Mean and standard deviation:
mean(my_table$genome_covered, na.rm=TRUE, nan.rm=TRUE) sd(my_table$genome_covered, na.rm=TRUE, nan.rm=TRUE)

Median, first quartile (the 25th percentile of your data), and third quartile (the 75th percentile of your data), and interquartile range (the middle 50% of your data, or the distance between the 25th percentile and the 75th percentile):
median(my_table$genome_covered, na.rm=TRUE, nan.rm=TRUE) quantile(my_table$genome_covered, 1/4, na.rm=TRUE, nan.rm=TRUE) quantile(my_table$genome_covered, 3/4, na.rm=TRUE, nan.rm=TRUE) IQR(my_table$genome_covered, na.rm=TRUE, nan.rm=TRUE)

na.rm=TRUE and nan.rm=TRUE exclude NA and NaN values from your calculations of the mean, median, min, max, etc.

You can generate a table of summary statistics grouped by values of a variable using ddply of the plyr or dplyr library. For example, we might calculate the minimum, maximum, and mean of readcounts for each species separately, saving them in a new data table we name readcount_summary:

readcount_summary <- ddply(my_table, ~ species, summarise, min_readcount=min(readcount), max_readcount=max(readcount),mean_readcount=mean(readcount))

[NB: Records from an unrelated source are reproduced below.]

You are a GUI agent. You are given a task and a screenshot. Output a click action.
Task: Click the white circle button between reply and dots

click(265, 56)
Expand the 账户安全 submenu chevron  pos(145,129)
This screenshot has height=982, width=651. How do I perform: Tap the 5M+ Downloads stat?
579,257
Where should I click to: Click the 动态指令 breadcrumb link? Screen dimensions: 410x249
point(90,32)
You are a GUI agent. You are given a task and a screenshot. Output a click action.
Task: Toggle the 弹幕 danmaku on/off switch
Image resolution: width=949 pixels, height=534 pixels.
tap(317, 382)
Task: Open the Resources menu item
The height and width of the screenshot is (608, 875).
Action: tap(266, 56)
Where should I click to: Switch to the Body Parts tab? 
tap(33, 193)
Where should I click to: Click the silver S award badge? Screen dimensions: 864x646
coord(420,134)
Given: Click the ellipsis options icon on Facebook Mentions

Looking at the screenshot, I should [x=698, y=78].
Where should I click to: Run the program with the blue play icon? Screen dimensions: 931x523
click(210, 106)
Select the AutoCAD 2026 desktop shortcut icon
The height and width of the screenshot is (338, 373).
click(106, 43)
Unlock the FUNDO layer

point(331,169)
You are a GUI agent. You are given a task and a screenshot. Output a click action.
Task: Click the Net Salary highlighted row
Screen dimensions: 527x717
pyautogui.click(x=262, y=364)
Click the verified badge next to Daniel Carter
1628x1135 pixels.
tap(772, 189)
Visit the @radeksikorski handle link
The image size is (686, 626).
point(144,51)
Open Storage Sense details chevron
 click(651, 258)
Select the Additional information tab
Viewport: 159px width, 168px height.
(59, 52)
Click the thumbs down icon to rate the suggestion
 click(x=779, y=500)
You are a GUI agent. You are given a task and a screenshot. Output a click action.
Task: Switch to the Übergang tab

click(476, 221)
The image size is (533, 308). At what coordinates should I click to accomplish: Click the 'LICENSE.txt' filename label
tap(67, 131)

The output looks like this:

	species	min_readcount	max_readcount	mean_readcount
1	E. coli	0	4324	620.4286
2	Hepatitis C	0	6457	931.7143
3	HIV	0	865	217.0000
4	Influenza A	0	4363	677.1429
5	SARS-CoV-2	76	4532	1289.5714

Or we might calculate the minimum, maximum, and mean of both readcounts and Cts, grouping rows not only by species, but also by whether or not the patient is a food handler and whether or not the at least half the genome is covered:

readcount_summary <- ddply(my_table, genome_covered >= 0.50 ~ is_food_handler ~ species, summarise, min_readcount=min(readcount), max_readcount=max(readcount), mean_readcount=mean(readcount), min_Ct=min(Ct), max_Ct=max(Ct),mean_Ct=mean(Ct))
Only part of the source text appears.